It’s official. Walmart has announced its own online marketplace membership program, Walmart+, set to launch September 15. The program, which is designed to compete with Amazon Prime, offers members benefits like free, one-day shipping.
This has been in the works for some time. Amazon has been the leading online marketplace for years, and Walmart has been pivoting its business to become a more threatening competitor.
What’s different about Walmart+?
Similar to Amazon Prime, Walmart+ is a paid membership that offers subscribers benefits including free, one-day delivery, an in-store contactless buying system called Scan & Go (which appears to rival Amazon Go), and discounts on gasoline. Walmart will utilize its 4,700 brick-and-mortar locations to power the service, claiming to make shopping “faster for families,” and plans to add more benefits down the road. Shoppers can get a 15-day free trial of Walmart+ before committing to the service.
At $98, it’s cheaper than Amazon Prime, but it isn’t offering as much. Amazon Prime offers more than marketplace perks — video streaming, music, Audible credits, Twitch Prime, and a host of other benefits and digital services. Those digital offerings add appeal for consumers that value an all-in-one stop.
However, Walmart+ has a lot of potential in terms of distribution. Walmart has existed as the US’s leading brick-and-mortar retailer for decades. You’d be hard-pressed to find a neighborhood in the states that isn’t near a Walmart location, which gives the retailer significant capacity and delivery coverage.
Still, real estate doesn’t necessarily translate into infrastructure. Brick-and-mortar is different from e-commerce. Walmart will need to further pivot its processes and capabilities to support a fully-adopted online marketplace.
Back in February, Walmart announced the official launch of Walmart Fulfillment Services (WFS), which opened its online marketplace to third-party sellers. Then in April, the company announced a partnership and integration with Shopify, which is expected to bring 1,200 Shopify sellers to Walmart’s marketplace by the end of 2020. Most recently, in July, the company cut corporate jobs in its store planning, logistics, and real estate units, according to Bloomberg. All of these moves signal that Walmart is pivoting to become a more e-commerce focused business.
Do consumers have enough room for two online marketplace memberships?
Consider this: In 2019, it was estimated that 82% of American households have an Amazon Prime membership. That number has likely grown since the outbreak of COVID-19, which caused consumers to flood online marketplaces in unprecedented numbers. Many of those consumers probably won’t pay to have both Walmart+ and Amazon Prime. In order to get ahead, Walmart is going to need to convert a good amount of Amazon’s current members. That might be hard considering the familiarity most consumers have with Amazon.
Consumers are confident they can find what they’re looking for on Amazon. With over 2.2 million active sellers, Amazon has a seemingly endless amount of brands on its platform. If a consumer has a specific product in mind, they can most likely buy it on Amazon.
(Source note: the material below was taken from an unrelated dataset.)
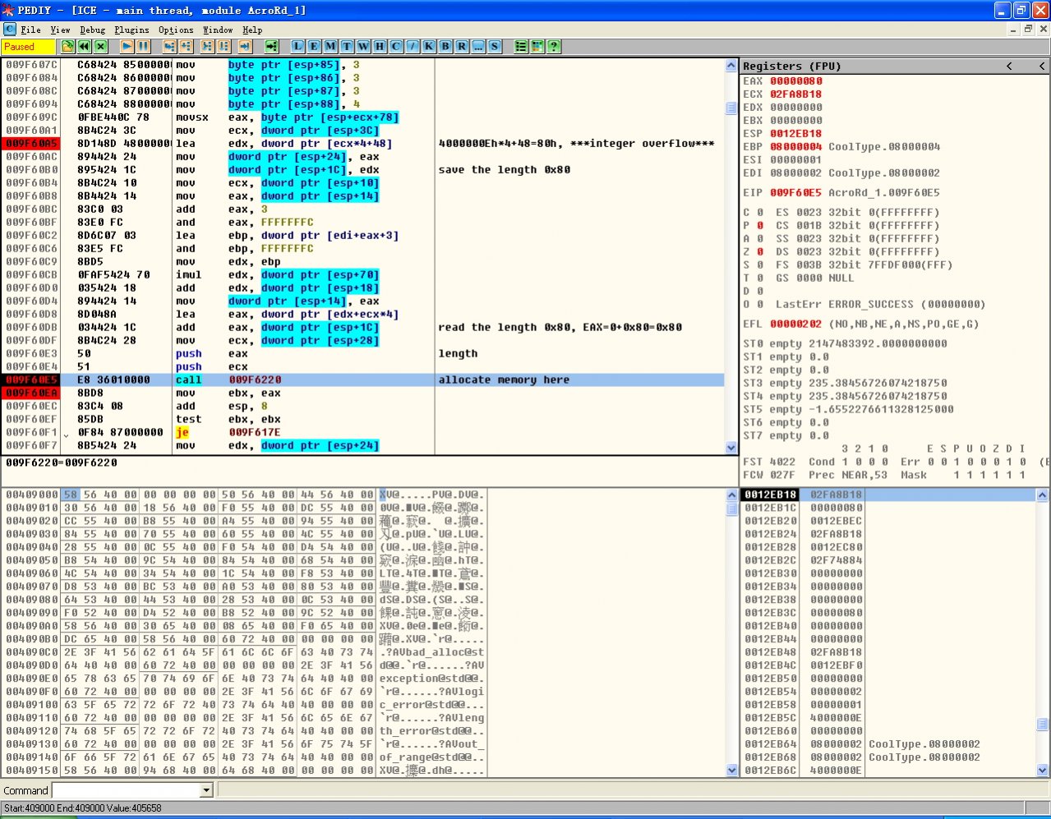Open the Breakpoints window with the B button
The width and height of the screenshot is (1051, 819).
[x=445, y=47]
That breadth allows them to cast an extremely wide net as far as shoppers go. In order to become a more direct competitor, Walmart is going to need to increase its inventory selection — something that the company is working very hard at.
In July, Walmart surpassed 50,000 sellers, nearly doubling its seller count year-over-year. That growth is still overshadowed by the titanic size of Amazon, but it’s impressive nonetheless. Walmart is in its infancy as an online marketplace, and there’s a long road ahead before they’re in the same league as Amazon.
Should my brand be on Walmart+?
Brands need to be where their customers are. Walmart+ is brand new, and Walmart.com is still in its infancy compared to Amazon. As these digital marketplaces grow, brands will need to evaluate whether their customers are also Walmart.com and Walmart+ customers — and if they are, make the necessary steps to meet them there.